Voltando a Sarmento (2013), a autora explica que os requisitos rígidos aplicados a esse instrumento são necessários pelo poder da Usucapião como um modo originário de aquisição de domínio, visto que não há uma transmissão direta entre o proprietário anterior e aquele que agora obtém a propriedade.
Isso cria um cenário em que se torna essencial uma rigidez jurídica, visto que o ganho originário de uma propriedade pressupõe a perca dessa mesma propriedade por aquele que era proprietário, ainda que seja por sua conivência ou ausência de ação que permitiu que os requisitos necessários fossem alcançados. “que sofre a ação de usucapião, perda da propriedade, o que justifica a preocupação do legislador em criar requisitos rígidos para a aquisição por usucapião” (SARMENTO, 2013, p.52). Como há essa relação de origem e perda de posse, explica-se naturalmente a rigidez legislacional, a fim de evitar que ocorra distorções e prejuízos a terceiros.
2.1. Requisitos básicos
Os requisitos fundamentais da Usucapião são a Posse, o Espaço Temporal e a Coisa Hábil. Embora ocorra diferenças entre elas dependendo da situação, essas 3 características existem em todas as modalidades aceitas pela legislação nacional.
A primeira delas, a Posse, é determinante até mesmo para o início das conversas da Usucapião, pois é necessário que aquele que pretende alcançar a propriedade por meio desse instituto tenha a sua posse, ou seja, resida ou mantenha sob seu domínio aquilo que deseja que seja considerado seu. Essa posse tem que ser contínua, mansa e pacífica, como a doutrina chama, com “animus domini”, cabendo aquele que deseja a propriedade provar que teve domínio daquilo sem nenhuma intervenção do proprietário anterior.
Isso, por obvio, exclui situações que não são desejadas de origem de propriedade, como em posses ilegais ou em situações de aluguel ou comodato, pois nessas situações há relação com a legalidade da posse ou com a vontade do proprietário anterior, que cedeu por algum benefício financeiro para si.
Um dos modos de entender as posses que permitem a usucapião é entender quais não permitem. Bleixuvehl (2018) explica que essa separação foi objetivada pelo legislador afim de evitar confusões em que posses não pacíficas ou que tinham anuência para uso por parte do proprietário não fossem confundidas para fins de usucapião.
Importante ressaltar também que existem classificações para as posses, e, que nem todas as posses permitem a tutela jurídica, incluindo a Usucapião, sendo a sua classificação o que definirá o tipo de tutela elencada no Código Civil. Dentre os tipos de posses podemos destacar a posse injusta, definida desta maneira por ser violenta, clandestina ou precária, há também a posse de má-fé, com ou sem justo título, entre várias outras, que ensejam somente as ações possessórias, já para a Usucapião, a posse deverá conter requisitos específicos tais como decurso do tempo, a posse mansa e pacífica, justo título, e, em alguns casos o ânimo de dono (BLEIXUVEHL, 2018, p.4)

■ **DADOS FORNECIDOS**
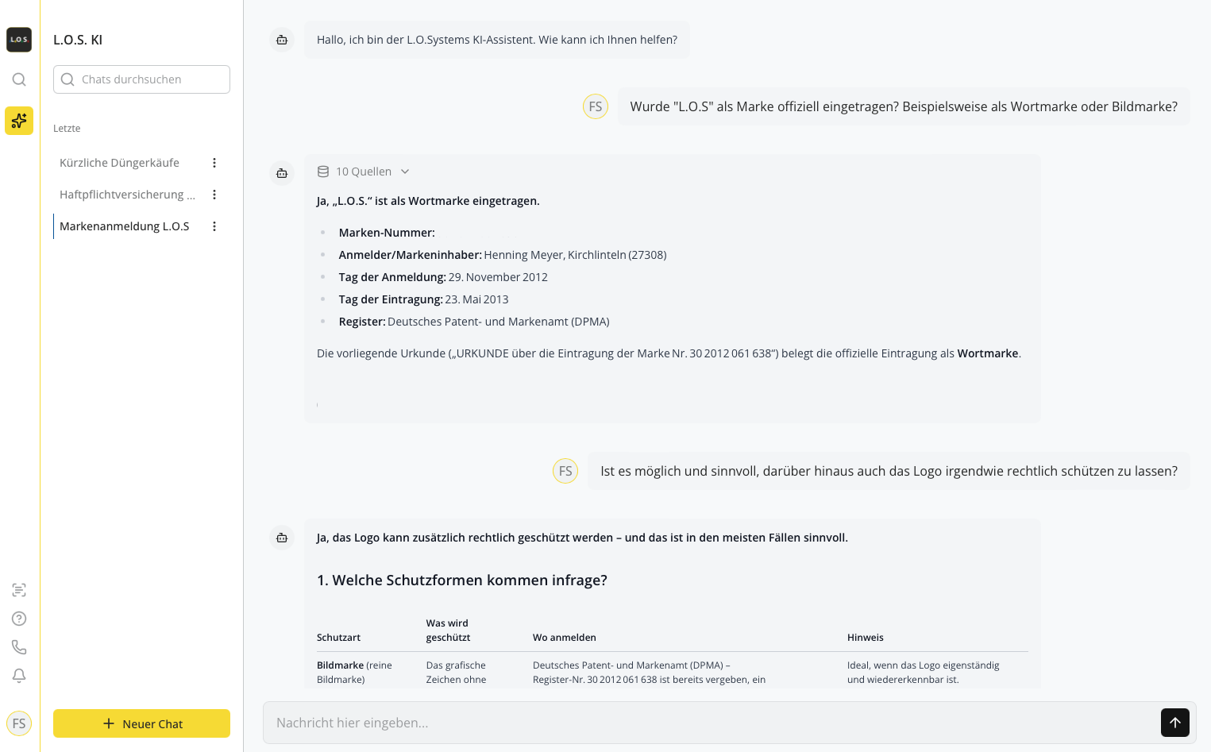Open options menu for Kürzliche Düngerkäufe
This screenshot has width=1211, height=752.
click(x=214, y=163)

■ **EXERCÍCIO**
Reescreva em forma de lista o parágrafo do texto sobre usucapião que começa com “A primeira delas, a Posse”, mantendo seus fatos principais. Baseie-se somente no texto fornecido.

■ **RESULTADO**
- A posse é determinante até mesmo para o início das conversas sobre usucapião.
- Quem pretende alcançar a propriedade por esse instituto precisa ter a posse, ou seja, residir ou manter sob seu domínio aquilo que deseja que seja considerado seu.
- Essa posse tem que ser contínua, mansa e pacífica, com “animus domini”.
- Cabe a quem deseja a propriedade provar que teve o domínio sem nenhuma intervenção do proprietário anterior.